In a single paragraph of a letter to Arnold Zweig, Sigmund Freud
described the incomparable event that had taken place in June 1936
on the occasion of his eightieth birthday. "Thomas Mann, who delivered
his lecture on me in five or six different places, was kind enough to
repeat it for me personally in my room here in Grinzing on Sunday
the fourteenth. "59 We can no longer make the scene - with this speaker
and this listener, at this most terrible time, in this most threatened of
all locations-present to ourselves in its pregnance. Part of this is also
the anything but coincidental fact that the one of them was in the
midst of his greatest epic work, the joseph tetralogy, which he had
already been writing for more than a decade, while the other was
working on the last of his speculations, and the one that would probably
astonish his contemporaries most of all: the book (composed of three
individual essays), Moses and Monotheism.
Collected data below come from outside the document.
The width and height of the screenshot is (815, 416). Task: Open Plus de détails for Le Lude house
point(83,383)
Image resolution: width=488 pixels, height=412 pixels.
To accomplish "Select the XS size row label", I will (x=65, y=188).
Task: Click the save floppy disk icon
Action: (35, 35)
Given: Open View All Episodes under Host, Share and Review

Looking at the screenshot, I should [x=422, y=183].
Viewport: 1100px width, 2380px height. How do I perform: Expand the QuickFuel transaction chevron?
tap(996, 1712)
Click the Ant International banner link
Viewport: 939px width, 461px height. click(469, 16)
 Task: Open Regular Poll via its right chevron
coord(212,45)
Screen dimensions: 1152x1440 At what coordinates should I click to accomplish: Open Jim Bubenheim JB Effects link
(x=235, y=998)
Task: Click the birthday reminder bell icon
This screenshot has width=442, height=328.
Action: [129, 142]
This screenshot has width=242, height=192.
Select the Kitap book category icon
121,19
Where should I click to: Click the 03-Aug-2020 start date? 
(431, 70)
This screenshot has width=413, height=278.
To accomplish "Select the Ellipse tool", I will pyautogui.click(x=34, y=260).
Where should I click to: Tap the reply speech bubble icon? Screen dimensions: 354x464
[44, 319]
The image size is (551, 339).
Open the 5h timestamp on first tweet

Both were contributing, in
their own ways, to the myth of a mythless God, who tolerated no
images or stories around him.
One of the preconditions of this great scene of the spirit of the age,
which hardly had another scene comparable to it, is the relationship
to Nietzsche that both partners shared. Nietzsche's idea - directed
against all historical 'spirit' [Geschichtsgeist]-of the "recurrence of the
same" as the sole way in which reality occurs (a reality that was
supposed to be able to generate its meaning in itself) stood in the
background of their conception of the processes that mankind goes
through. Freud, to be sure, had from a certain point onward refused
contact with this thinker, but only because he knew that, and to what
extent, his thinking had been anticipated there. "In later years I have
denied myself the very great pleasure of reading the works of Nietzsche,
with the deliberate object of not being hampered in working out the
impressions received in psychoanalysis by any set of anticipatory ideas. "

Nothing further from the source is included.